The GEPF is no doubt the best pension scheme in South Africa. From the point of view of its primary purpose, one can guess that it is the best public pension scheme on the continent. The scheme delivered an average 5.6% per year increase of pension payments from 2003 to 2013 and since then a little less; the 2019 increase was 5.2%. The GEP Law guarantees pension increases every year at 75% of inflation. If the increase was lower than inflation, the policy is to catch up later.

But like any other public pension scheme the GEPF has never and will never increase the pensions paid to retired members by more than the rate of inflation, or a little more than that. Relative sizes will not improve significantly. Especially if it remains a “minimum 100% fully funded” scheme.

Extra funds above the 100% minimum were also established by the board after 2006. This is why the 2018 actuarial audit calculated a theoretical R583-billion “long-term deficit”. The ambition to fill those funds is completely utopian. The GEPF will find no counterpart in the South African economy to R583-billion in additional imaginary claims or ownership titles. We would in fact not want SOEs (or private corporations for that matter) to be R583-billion more indebted. And we would not want one of the most overvalued stock markets in the world, the Johannesburg Securities Exchange, to be even more overvalued. It would comprise a financial bubble of gigantic proportions waiting to pop.

The GEPF scheme can be transformed in law to a Paygo scheme, where the manager pays pension and benefits year after year as he or she goes along. Within that actuarial logic, the issue of pension increases and benefits would be different. A compromise for now could be to lower the demand for funding to, say, 60%; “100% fully funded” is irrelevant for a state pension scheme.

The GEP Law only demands a funding of 90% of the pension claims of working and retired members. To acknowledge this immediately, and deal with the Eskom debt crisis and devastating austerity in such a setting, is a bridge to change.

The GEPF lends money at market rates, also within the public sector family. This policy must be one centre of the discussions about mending Eskom’s destroyed finances and about budget austerity in the midst of crumbling public sector services and infrastructure. Cosatu’s proposal is meaningless without lowering the cost of debt service, no matter if R250-billion in unsustainable debt is moved to a “SPV” or to the Treasury’s balance sheet.

Stuart Theobald opposed Cosatu’s proposal. He suggested however, that negotiations start with creditors about debt relief. He also hoped, like Mark Swilling, for “Green Investors” assisting with rebated loans to Eskom on certain conditions. It is not wrong to hope, but such support in principle for non-market measures points to the GEPF, the biggest creditor of the government and of Eskom.

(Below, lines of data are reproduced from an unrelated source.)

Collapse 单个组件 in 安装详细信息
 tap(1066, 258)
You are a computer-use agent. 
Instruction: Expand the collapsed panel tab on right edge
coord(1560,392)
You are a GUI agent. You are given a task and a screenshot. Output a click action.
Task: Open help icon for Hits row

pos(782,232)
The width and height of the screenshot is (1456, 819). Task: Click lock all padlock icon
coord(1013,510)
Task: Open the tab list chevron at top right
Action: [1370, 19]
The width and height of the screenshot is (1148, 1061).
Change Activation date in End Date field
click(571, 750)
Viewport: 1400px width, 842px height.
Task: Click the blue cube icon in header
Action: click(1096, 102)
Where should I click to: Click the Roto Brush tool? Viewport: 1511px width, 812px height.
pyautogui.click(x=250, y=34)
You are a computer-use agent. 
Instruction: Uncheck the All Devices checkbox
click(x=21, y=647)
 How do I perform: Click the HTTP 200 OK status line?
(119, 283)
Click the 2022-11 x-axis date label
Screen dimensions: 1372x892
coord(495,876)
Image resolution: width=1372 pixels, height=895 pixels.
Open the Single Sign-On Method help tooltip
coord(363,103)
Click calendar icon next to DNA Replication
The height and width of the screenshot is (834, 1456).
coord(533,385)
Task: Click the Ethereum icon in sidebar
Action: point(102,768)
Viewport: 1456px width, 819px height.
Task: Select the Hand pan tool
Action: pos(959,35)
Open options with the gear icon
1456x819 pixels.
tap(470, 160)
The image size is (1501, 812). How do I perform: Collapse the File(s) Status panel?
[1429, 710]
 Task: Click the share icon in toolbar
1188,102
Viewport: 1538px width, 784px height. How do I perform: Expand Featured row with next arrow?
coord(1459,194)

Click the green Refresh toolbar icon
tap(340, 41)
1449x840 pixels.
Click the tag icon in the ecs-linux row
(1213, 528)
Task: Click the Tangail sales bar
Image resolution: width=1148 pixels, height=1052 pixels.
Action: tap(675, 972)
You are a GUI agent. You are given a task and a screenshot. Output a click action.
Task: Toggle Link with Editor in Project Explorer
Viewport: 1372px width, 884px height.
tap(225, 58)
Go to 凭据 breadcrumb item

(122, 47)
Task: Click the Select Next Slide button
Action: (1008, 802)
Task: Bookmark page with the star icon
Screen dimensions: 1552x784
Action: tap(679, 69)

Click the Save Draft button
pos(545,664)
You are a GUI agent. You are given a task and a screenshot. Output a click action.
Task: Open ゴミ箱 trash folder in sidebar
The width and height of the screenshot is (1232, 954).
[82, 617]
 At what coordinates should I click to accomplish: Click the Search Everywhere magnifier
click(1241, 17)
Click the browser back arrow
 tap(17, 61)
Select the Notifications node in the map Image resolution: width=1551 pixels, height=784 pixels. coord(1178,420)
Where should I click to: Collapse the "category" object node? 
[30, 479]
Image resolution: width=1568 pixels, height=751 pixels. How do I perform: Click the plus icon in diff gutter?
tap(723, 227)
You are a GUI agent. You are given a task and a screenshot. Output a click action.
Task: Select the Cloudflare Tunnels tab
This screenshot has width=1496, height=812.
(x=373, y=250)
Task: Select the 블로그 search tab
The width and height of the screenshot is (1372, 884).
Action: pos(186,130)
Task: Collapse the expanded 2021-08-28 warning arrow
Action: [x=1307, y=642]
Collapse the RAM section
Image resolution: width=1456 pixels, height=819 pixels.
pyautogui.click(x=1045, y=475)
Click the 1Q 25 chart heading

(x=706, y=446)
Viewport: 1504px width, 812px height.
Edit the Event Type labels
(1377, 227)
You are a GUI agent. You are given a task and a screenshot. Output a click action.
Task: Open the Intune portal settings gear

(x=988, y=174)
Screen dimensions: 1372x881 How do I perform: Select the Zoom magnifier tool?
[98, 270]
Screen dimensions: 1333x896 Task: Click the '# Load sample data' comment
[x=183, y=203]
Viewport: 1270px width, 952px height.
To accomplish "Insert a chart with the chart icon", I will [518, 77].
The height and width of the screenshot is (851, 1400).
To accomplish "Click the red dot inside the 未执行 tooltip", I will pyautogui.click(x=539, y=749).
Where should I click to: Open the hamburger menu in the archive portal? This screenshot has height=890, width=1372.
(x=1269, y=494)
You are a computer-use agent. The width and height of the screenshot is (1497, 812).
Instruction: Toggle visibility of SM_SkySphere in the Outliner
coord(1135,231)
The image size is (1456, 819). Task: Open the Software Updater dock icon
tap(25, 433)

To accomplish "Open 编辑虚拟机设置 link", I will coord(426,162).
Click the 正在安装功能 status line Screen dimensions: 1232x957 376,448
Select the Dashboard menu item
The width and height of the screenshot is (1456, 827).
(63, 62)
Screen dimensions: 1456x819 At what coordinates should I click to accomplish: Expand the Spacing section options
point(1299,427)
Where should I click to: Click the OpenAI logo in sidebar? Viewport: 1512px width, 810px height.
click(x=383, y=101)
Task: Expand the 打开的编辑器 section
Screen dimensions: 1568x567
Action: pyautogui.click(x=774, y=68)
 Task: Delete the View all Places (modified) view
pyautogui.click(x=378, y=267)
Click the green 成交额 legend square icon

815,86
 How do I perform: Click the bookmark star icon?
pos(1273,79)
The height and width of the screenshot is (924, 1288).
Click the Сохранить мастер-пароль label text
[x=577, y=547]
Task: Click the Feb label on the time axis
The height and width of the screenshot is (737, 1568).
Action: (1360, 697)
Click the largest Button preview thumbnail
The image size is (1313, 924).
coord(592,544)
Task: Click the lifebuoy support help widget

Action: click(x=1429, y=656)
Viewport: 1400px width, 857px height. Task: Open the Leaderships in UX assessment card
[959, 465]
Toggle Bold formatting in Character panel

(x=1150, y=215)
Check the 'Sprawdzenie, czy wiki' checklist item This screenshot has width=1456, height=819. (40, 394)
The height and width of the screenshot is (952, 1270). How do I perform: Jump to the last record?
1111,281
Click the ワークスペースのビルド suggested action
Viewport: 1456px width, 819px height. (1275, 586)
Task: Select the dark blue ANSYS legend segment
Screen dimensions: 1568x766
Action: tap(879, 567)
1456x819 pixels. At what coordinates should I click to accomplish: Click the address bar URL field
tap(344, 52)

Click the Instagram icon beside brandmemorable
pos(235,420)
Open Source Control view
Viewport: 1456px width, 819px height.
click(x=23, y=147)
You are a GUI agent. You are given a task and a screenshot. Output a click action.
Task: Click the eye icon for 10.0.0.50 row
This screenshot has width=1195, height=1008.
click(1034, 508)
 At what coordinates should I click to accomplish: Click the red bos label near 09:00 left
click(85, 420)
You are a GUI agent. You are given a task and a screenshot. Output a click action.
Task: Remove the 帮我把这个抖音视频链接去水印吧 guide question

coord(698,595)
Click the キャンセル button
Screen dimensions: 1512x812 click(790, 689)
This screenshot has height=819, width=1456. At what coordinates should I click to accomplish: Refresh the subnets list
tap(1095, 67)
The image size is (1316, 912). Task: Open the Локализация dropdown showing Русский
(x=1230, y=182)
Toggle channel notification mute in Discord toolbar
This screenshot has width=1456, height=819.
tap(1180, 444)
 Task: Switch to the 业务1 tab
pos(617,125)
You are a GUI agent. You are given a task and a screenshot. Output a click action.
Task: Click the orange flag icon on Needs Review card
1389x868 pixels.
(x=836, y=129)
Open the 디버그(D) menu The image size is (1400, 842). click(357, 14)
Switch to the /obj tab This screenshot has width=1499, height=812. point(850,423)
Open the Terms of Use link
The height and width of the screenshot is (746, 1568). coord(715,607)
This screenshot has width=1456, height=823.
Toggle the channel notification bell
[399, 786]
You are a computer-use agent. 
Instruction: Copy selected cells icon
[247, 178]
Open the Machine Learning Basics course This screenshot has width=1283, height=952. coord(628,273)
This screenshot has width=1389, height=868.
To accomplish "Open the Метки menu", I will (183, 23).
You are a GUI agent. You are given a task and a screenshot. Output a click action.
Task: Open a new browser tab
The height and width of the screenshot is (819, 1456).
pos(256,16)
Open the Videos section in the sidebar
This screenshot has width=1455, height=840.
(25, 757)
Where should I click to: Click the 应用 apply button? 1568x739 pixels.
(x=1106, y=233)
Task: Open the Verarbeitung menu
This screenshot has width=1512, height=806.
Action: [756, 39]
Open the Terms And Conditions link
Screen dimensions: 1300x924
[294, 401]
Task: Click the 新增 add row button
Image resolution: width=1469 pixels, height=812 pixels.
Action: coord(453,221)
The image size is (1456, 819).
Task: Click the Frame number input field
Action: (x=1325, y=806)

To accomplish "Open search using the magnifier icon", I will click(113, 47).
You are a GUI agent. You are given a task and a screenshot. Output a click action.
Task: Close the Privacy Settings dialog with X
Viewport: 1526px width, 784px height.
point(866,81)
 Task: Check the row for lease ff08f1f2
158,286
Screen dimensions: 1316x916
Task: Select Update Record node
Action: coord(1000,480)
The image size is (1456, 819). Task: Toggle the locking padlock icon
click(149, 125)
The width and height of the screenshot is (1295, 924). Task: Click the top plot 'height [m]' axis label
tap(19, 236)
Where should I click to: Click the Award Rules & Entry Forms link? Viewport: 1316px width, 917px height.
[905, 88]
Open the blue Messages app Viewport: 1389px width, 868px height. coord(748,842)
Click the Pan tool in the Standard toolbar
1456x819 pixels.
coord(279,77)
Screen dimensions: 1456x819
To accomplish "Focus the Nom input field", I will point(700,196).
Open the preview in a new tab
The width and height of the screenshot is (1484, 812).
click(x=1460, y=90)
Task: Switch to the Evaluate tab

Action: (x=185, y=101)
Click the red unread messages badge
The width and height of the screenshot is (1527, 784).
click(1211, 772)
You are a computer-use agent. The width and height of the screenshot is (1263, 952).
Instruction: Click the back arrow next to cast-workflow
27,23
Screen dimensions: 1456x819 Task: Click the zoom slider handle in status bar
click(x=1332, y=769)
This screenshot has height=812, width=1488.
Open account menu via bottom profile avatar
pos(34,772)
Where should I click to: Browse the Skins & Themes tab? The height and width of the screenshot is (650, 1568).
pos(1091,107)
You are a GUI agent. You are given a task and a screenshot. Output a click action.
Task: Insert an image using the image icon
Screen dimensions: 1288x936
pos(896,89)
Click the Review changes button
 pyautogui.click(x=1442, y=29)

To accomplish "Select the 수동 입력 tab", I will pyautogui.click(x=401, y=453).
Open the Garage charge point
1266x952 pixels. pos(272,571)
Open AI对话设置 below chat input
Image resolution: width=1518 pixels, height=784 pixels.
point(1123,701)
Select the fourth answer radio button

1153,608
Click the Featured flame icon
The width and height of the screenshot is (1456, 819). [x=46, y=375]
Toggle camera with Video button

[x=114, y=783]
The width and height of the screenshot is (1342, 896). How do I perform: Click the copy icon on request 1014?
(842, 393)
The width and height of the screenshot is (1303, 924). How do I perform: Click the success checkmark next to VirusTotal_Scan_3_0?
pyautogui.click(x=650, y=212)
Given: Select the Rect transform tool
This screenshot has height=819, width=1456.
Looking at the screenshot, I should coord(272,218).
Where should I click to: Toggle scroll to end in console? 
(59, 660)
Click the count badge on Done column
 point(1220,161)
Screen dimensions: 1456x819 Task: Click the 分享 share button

Cosatu’s demand for an independent audit of Eskom’s finances should of course be extended from coal contracts to the debt book. Tim Cohen was alarmed by strangely high interest rates on some Eskom loans and it seems that R22-billion remains to be paid to the World Bank. Many have demanded that this loan to the gigantic coal power build was outrageous from the beginning and that it should be written off as so called “odious debt”.

Still, the unsustainable part of Eskom’s debt is in a league of its own. The only institution in South Africa that can bring it under control in reasonable time is the GEPF. It can do that by conceding some of its claims on Eskom and indeed also its four times larger claim on the national government.

The public sector workers who are directly hit by austerity should take the lead. DM/MC

Dick Forslund is senior economist at Alternative Information and Development Centre.